- Page extract -

--*--

Source: Daily Herald

By Jon Davis 

Date: February 23, 2005

Copyright 2005 Daily Herald


Debate over jet noise, emissions heats up


The debate over how an expanded O'Hare International Airport would affect the Chicago area's environment moved into a new arena Tuesday.

While proponents and opponents of Chicago's expansion plan argued, that venue, an Elk Grove Village banquet hall, coincidentally sat beneath a flight path that sent outbound planes overhead.

Proponents at the first of three hearings praised the Federal Aviation Administration's draft environmental impact statement and called Chicago's plan the best way to modernize O'Hare's runway configuration
and reduce its flight delays.

Opponents lambasted the draft statement as incomplete, derelict and deceptive, saying it ignores public health problems stemming from current airplane operations and under-estimates the problem once construction would be complete.

--*--

[Item coordinate data]
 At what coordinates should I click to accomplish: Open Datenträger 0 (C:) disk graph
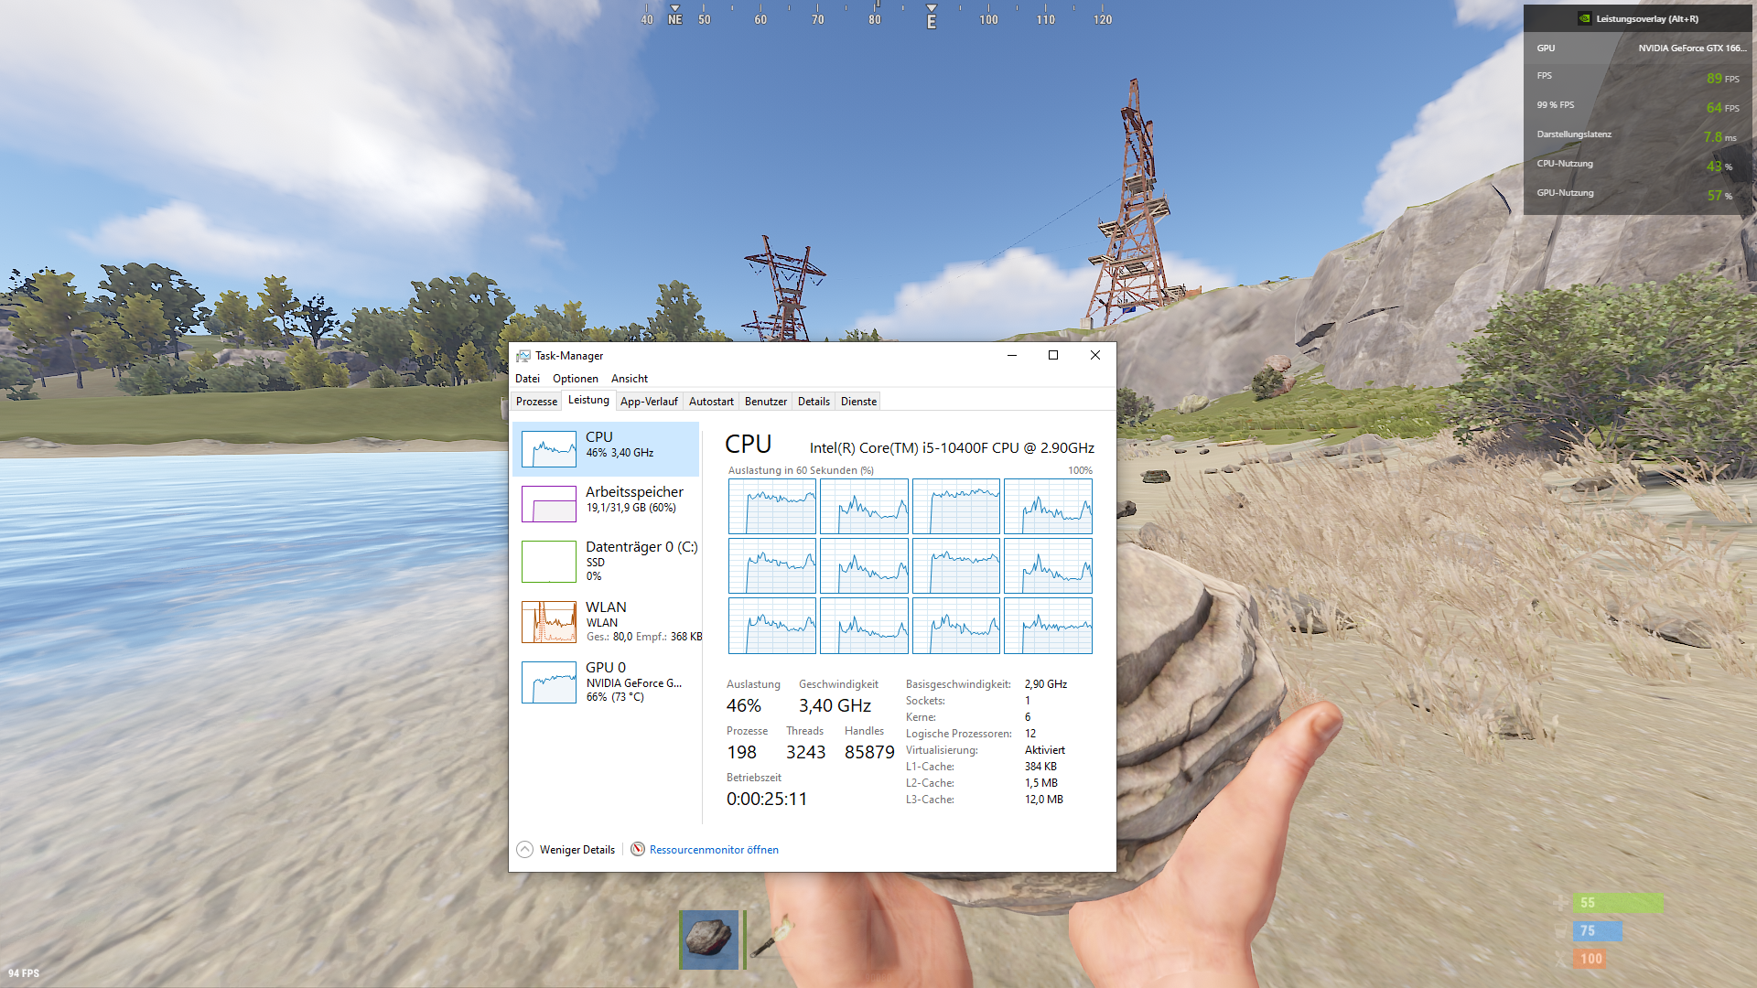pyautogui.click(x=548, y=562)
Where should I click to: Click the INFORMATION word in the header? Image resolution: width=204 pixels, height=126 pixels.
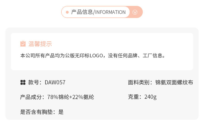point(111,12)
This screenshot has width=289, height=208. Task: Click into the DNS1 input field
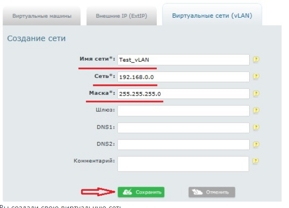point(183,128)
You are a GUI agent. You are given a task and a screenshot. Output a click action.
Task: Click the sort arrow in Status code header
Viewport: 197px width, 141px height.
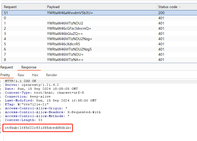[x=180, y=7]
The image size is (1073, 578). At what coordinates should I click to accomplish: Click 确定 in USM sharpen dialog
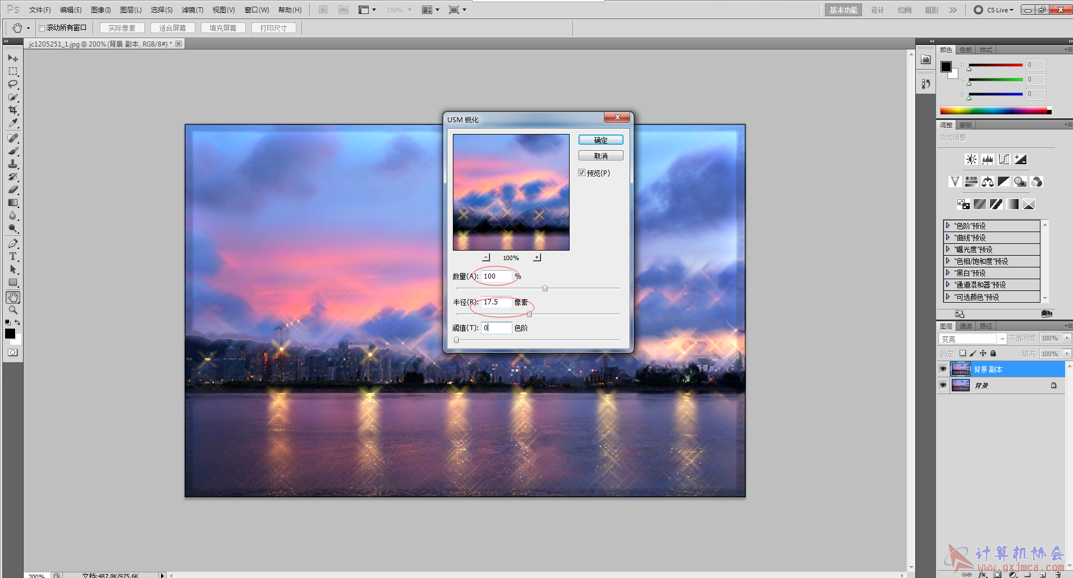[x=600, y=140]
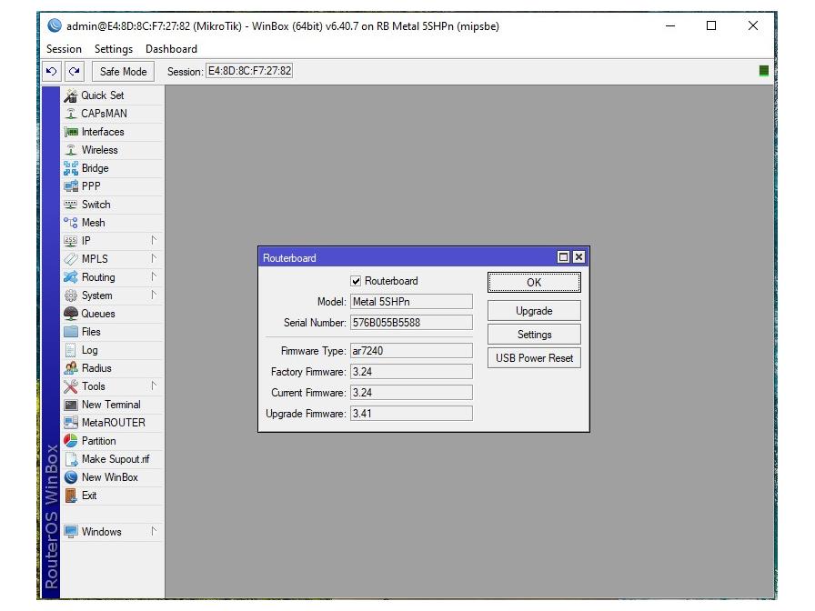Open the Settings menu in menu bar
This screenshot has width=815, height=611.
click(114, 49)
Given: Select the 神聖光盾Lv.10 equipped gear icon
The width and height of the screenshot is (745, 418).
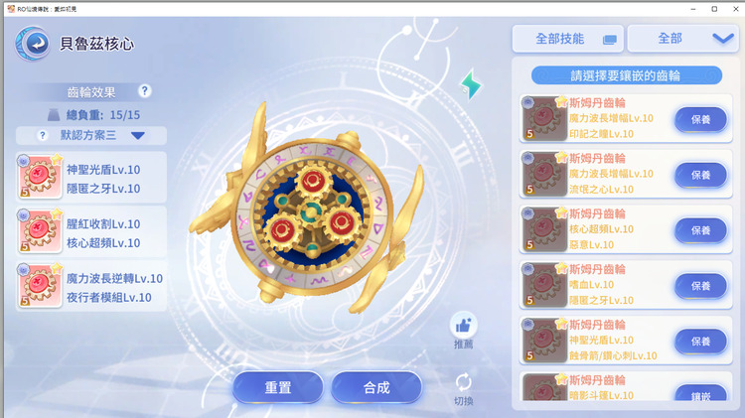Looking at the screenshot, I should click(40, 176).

--*--

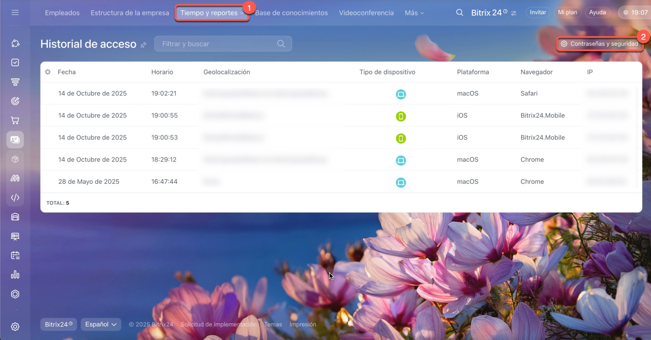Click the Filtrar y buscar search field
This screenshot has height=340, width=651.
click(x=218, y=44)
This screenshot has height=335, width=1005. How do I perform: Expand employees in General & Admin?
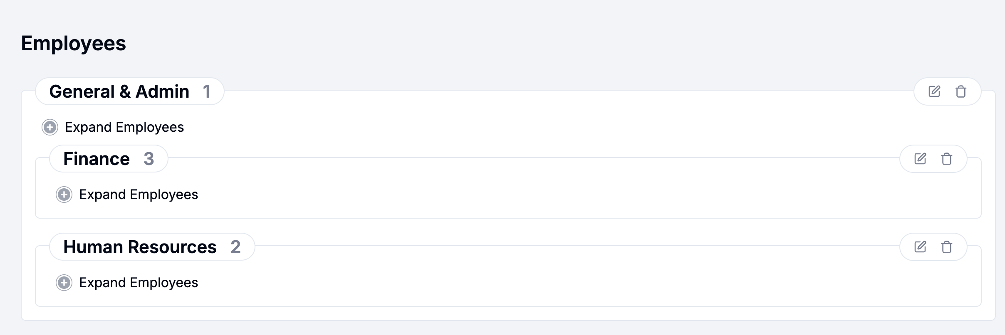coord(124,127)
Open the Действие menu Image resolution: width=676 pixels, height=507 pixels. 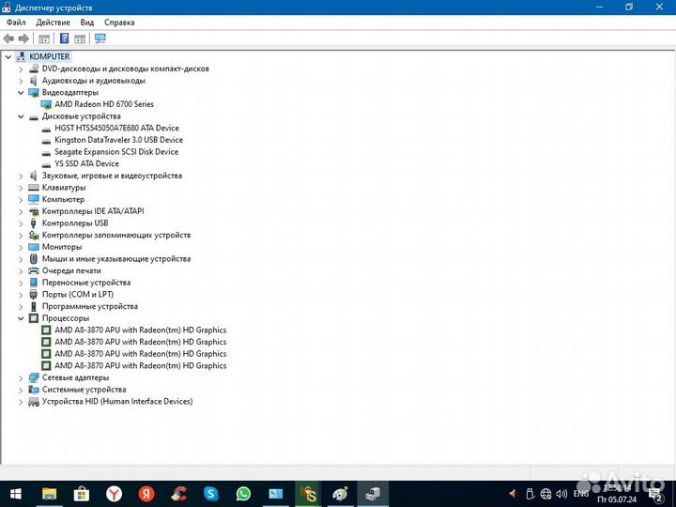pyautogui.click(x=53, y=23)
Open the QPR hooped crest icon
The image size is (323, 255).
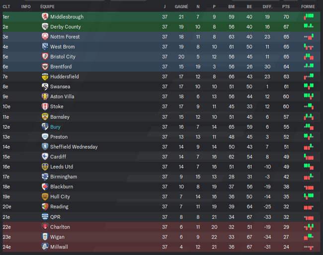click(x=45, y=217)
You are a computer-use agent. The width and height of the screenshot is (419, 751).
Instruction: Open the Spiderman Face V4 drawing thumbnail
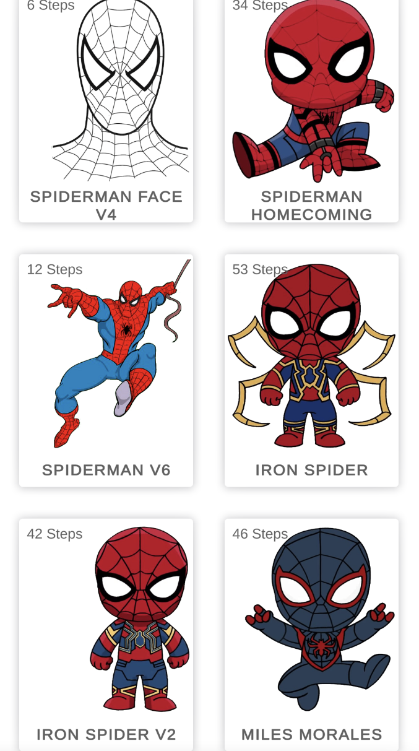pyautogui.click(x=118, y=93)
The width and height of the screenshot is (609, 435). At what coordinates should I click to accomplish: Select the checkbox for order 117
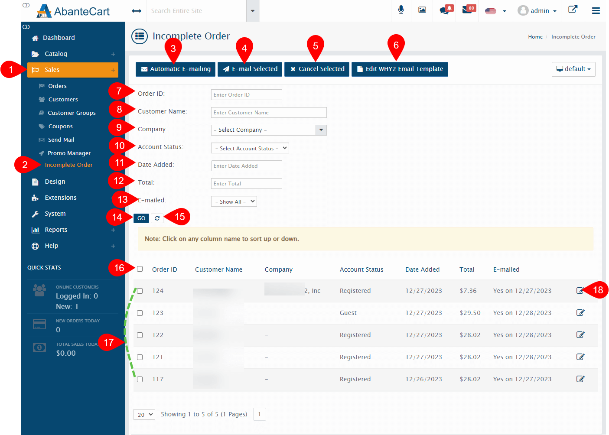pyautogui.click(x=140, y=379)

--*--

- Aim of the task -
Can you copy the O'Hare article word for word, starting at "Copyright 2005 Daily" and ending at "outbound planes overhead."?

- Exercise result -
Copyright 2005 Daily Herald


Debate over jet noise, emissions heats up


The debate over how an expanded O'Hare International Airport would affect the Chicago area's environment moved into a new arena Tuesday.

While proponents and opponents of Chicago's expansion plan argued, that venue, an Elk Grove Village banquet hall, coincidentally sat beneath a flight path that sent outbound planes overhead.